◆ **Exercise goal**:
Find how many lines in the data below mention "screenshot". Give the number only.

◆ **Task data**:
*** Begin section ***

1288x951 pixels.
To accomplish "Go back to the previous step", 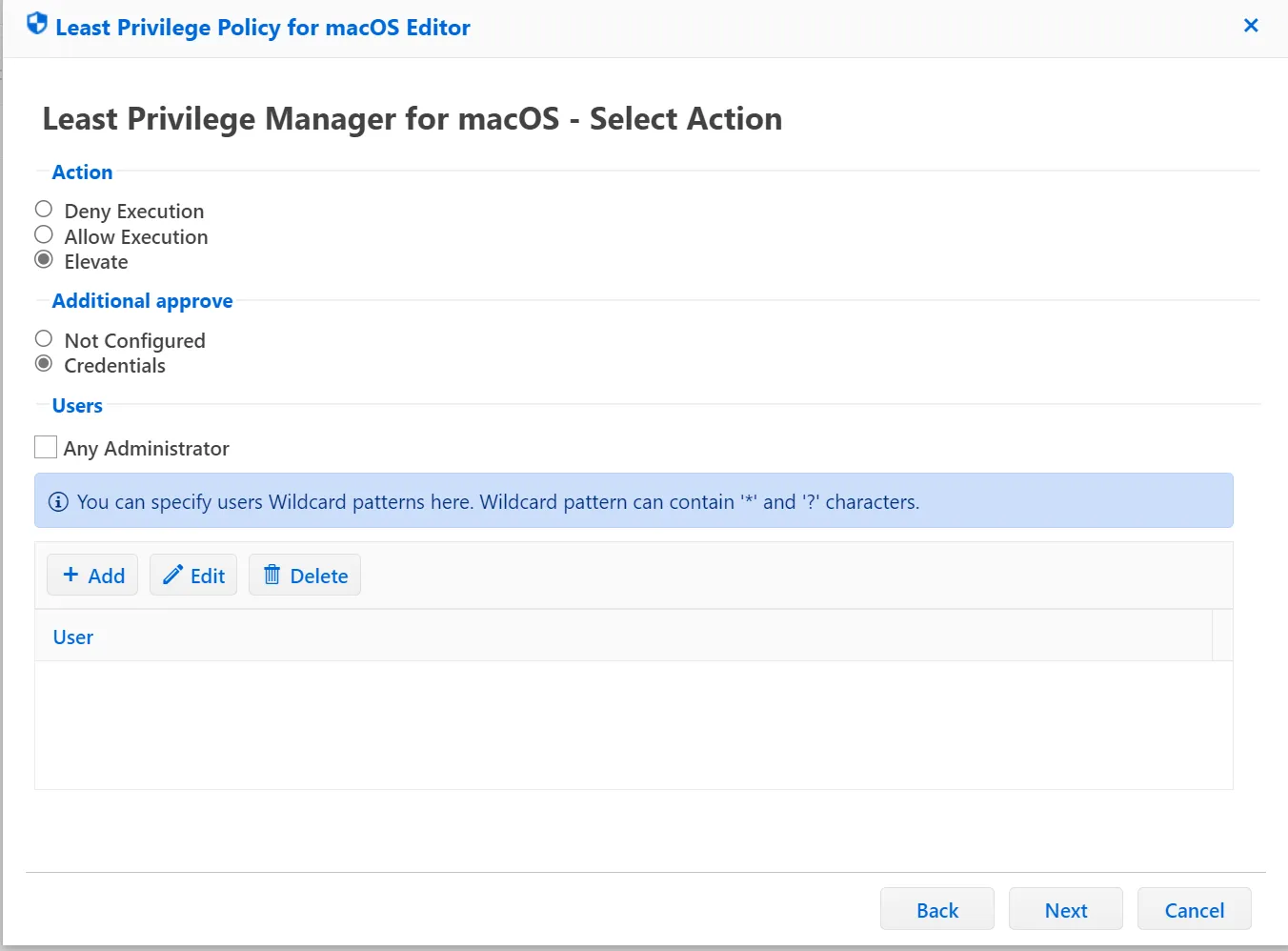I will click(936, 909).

*** End section ***
*** Begin section ***

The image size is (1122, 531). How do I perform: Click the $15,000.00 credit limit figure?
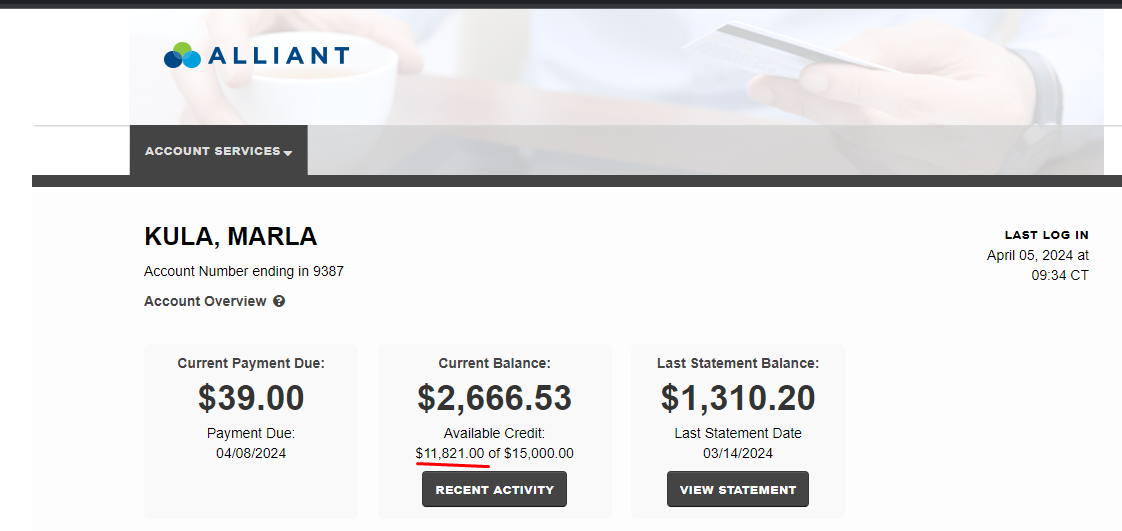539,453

*** End section ***
*** Begin section ***

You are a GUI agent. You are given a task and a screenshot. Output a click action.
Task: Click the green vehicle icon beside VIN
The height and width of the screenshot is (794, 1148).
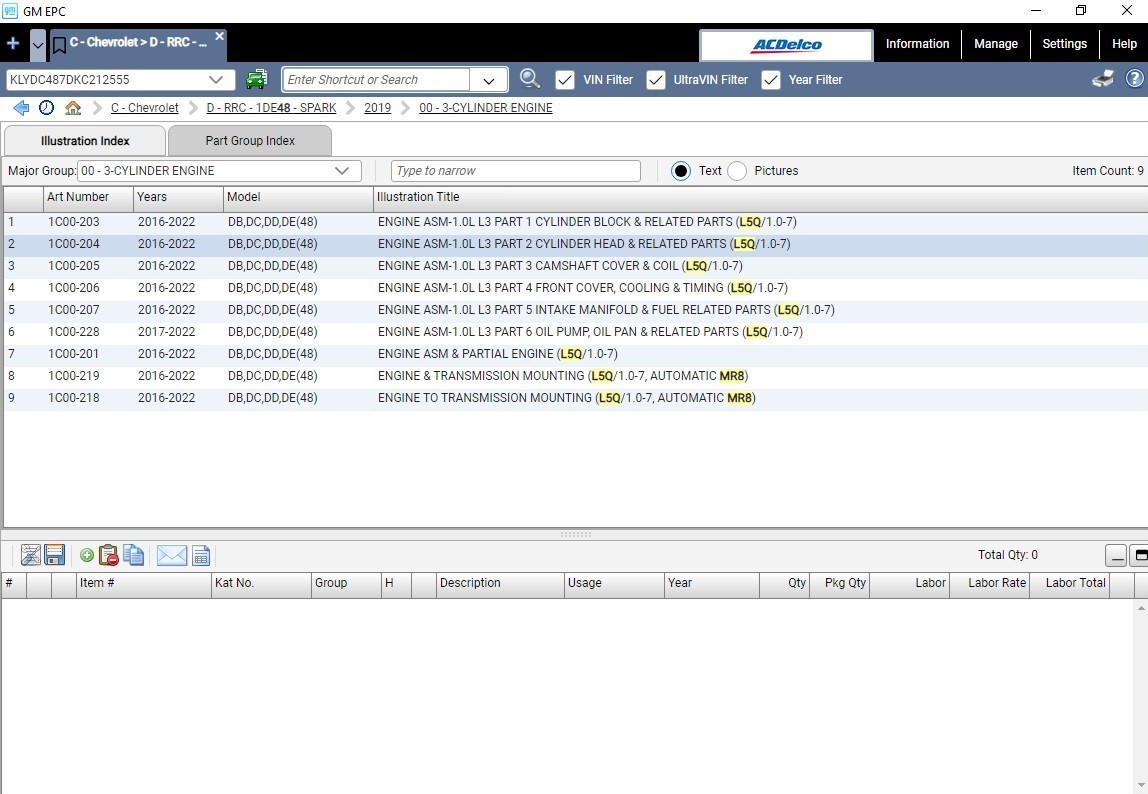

*** End section ***

◆ **Exercise result**:
2